Он держался, держался из последних сил, и его бедная выдержка отыгрывалась высоким давлением. Все было сжато, стиснуто невыносимой болью, кровь с трудом пробивалась сквозь сузившиеся сосуды. И ничего нельзя было сделать. Умная, талантливая, честная, добрая женщина губила его и себя, не властная над темными велениями, завладевшими ее существом. Если б она была влюблена, если б муж ей изменил, если б ей открылось, что она прожила жизнь с недостойным человеком, еще можно было бы что-то понять и даже исправить. Но никаких разумных объяснений случившемуся нет. Она охладела к мужу, но ведь это почти неизбежно в долгих браках и никогда не ведет к разрыву, если не вмешиваются посторонние силы. Люди приспосабливаются жить без счастья или находят на стороне суррогат счастья и терпят свою долю, или как-то сублимируют тяжкую неутоленность, уходят в детей, в работу, в книги, мечтания. А у нее есть творчество, она талантливая художница и поэт с божьей искрой, у нее славные девочки, есть дочь-барышня, а ведь матери умеют разделять волнения взрослых дочерей, есть возможность ждать, искать, надеяться, а ей нужно все немедленно разрушить. Почему мы убеждаем себя, что в жизни нет безвыходных положений? Можно и отмахнуться: бабья дурь, пройдет, возрастное, лечиться надо, но ведь это от бессилия. Что мы знаем о человеке? Несколько беллетристических угадок. Науки о человеке до сих пор не создано, главные умственные силы планеты направлены не на познание, а на уничтожение человека, в чем немало преуспели…

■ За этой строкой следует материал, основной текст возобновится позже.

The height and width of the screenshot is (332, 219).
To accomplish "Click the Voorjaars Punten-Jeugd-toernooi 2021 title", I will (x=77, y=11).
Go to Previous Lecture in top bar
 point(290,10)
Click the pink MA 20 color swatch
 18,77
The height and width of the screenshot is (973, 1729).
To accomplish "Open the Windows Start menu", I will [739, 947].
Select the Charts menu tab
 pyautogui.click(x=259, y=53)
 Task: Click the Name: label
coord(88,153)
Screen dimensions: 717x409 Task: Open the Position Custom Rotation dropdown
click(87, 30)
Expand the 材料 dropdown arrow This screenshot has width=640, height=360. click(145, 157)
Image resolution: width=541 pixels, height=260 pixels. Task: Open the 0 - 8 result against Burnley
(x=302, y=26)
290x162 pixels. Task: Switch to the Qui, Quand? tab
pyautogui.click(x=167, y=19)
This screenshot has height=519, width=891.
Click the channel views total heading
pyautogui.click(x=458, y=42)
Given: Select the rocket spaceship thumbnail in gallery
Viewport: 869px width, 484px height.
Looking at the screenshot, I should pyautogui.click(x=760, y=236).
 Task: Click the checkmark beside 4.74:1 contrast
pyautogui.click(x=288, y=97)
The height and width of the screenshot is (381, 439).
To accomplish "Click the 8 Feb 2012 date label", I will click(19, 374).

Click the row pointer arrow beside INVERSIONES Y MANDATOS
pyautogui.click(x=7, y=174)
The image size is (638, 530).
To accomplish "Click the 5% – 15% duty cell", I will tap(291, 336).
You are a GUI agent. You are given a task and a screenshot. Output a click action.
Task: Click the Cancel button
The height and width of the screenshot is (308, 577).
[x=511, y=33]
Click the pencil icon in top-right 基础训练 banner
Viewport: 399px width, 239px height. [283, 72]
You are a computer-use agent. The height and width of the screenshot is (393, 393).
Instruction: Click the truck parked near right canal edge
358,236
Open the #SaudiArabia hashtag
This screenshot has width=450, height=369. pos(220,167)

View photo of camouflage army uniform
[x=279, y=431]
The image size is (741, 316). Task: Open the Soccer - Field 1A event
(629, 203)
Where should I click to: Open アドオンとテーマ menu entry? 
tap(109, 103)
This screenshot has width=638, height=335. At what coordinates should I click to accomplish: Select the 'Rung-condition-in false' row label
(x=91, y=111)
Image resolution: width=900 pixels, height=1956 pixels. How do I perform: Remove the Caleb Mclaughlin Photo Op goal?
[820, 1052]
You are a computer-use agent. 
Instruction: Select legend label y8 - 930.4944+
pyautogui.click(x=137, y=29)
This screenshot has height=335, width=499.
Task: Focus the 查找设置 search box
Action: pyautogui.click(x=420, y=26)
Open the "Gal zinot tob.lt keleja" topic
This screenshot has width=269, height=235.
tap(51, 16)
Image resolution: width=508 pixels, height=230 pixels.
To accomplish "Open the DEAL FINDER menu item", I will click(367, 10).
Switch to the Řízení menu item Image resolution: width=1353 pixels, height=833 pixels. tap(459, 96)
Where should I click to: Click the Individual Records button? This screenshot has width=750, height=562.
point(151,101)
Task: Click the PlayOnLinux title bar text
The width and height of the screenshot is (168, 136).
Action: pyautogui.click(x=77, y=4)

А потом был домашний обед, и оказалось, что Катарина действительно превосходно готовит: острый холодный суп "чили", сложное мексиканское блюдо из мяса, сои, тертого гороха, теста, овощей с обжигающим пряным соусом, чудесная мельба и настоящий турецкий кофе, какого я еще не пил в США. Эта женщина вносила артистизм во все, что делала. За обедом, на котором присутствовал еще один молчаливый и крайне сосредоточенный на еде гость - профессор истории, я познакомился с прелестными дочерьми Джонсов: старшая уже вступила в подростковый возраст, не оплатив этот шаг к созреванию ни косолапостью, ни неуклюжестью, ни угрями, ни угрюмостью, - чистая, свежая, стройная, нежно и таинственно улыбающаяся, она почти обрела будущую форму взрослой девушки; сестра была проще - небольшая, прочно сбитая, с крепкими ножками футболистки. Она играла в европейский футбол за школу, а тренировал команду ее отец. Девочки были тихи, как мышки, но когда они изредка оживлялись, становилось ясно, что тихость эта не от строгого воспитания, а от грусти. Они все время помнили о семейном разладе, и страх перед будущим сжимал их маленькие души.
После кофе Джонс пошел немного проводить приятеля, а девочки как-то незаметно скрылись, будто истаяли. Я сказал хозяйке, что восхищен многообразием ее талантов: художница, поэт, кулинарка.
- Почему он не хочет отпустить меня? - произнесла она с такой интонацией, словно это было прямым отзывом на мой нехитрый комплимент. - Почему он не хочет быть мне просто отцом?